The fact that I haven't actually painted any saint-paintings seems not to have deterred Fr. Directore Spirituale one bit who seemed to be quite enthused about the idea. He said he'd seen my drawings and had every confidence. (And of course, if I can't do it or they're dreadful, they have the option of not putting them in the shop.)

Maybe it will just be tourist kitsch, but I'll do my best to make them nice. And if I practice long enough, and learn enough skills as I go along, maybe some of them will be thought of as art some day. But they will at the very least be genuine devotional items. Really made by an oblate of the monastery while praying and thinking about the saints and God and whatnot. He said that we can pitch them as being "by an oblate of the monastery who came to Norcia to live a more contemplative, semi-eremitical life." The tourists/pilgrims all have very romantic notions about monastic life, and think of hermits in the way you and I think of fairies and elves. I hope the reality doesn't disappoint. I'm working on my levitation skills.

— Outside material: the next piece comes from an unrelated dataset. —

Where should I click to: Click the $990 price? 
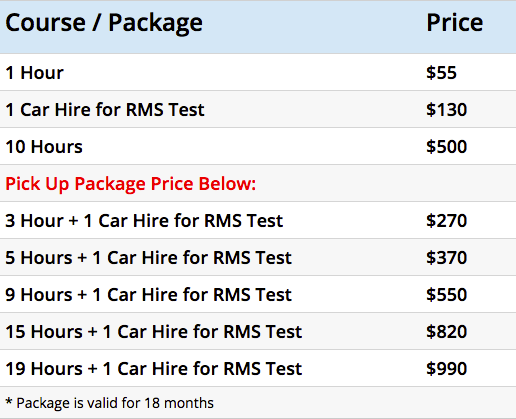pos(446,369)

I've been looking at and copying the saint-paintings of some of the medieval and early Renaissance masters. I think I like these better, for all their technical primitiveness, than the later polished glories of Leonardo and Michelangelo (and who has time for the silly overthetopness of the Baroque?) so I'm sticking with the medieval frescoes, of which, fortunately, there are quite a number all over town. Frankly, I see nothing wrong at all, at least at the beginning, with straight-up copying them. I've always loved miniatures and the lively and bright little paintings in the old manuscripts. I don't expect I will ever rise to the heights of the sublime Daniel Mitsui or the incredible technical prowess of Randy Asplund. But the thing is to get started. To paraphrase Bilbo, you never know where the road is going to take you.

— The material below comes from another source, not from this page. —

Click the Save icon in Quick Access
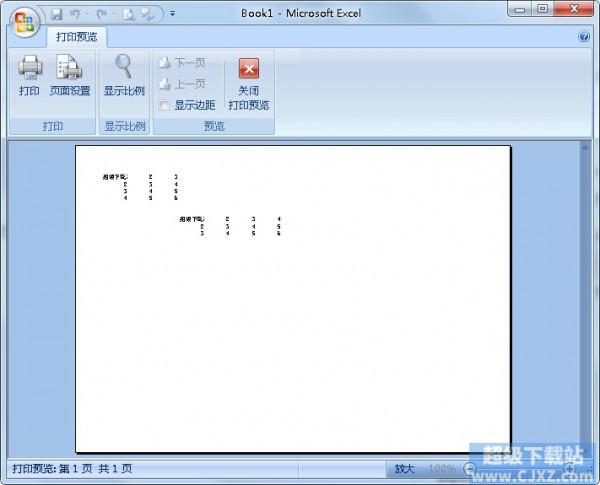The height and width of the screenshot is (485, 600). click(56, 14)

I'm not sure what sort of materials one uses on ceramic and terracotta tile, but I figure I can try a few different things with what I've got in the art-cupboard and just see what works best. I've been up to the old monastery a few times, and the tiles are all over the place there, half buried in the soil, so there's no shortage of them to work out the details. But of course, I'm ready to hear from the experts. Now that I've not got Winnie to care for, I can take a little trip down to Florence to visit the Greatest Art Supply Shop in the World. I'll take a tile with me and just explain what I want to do and buy whatever they tell me to buy.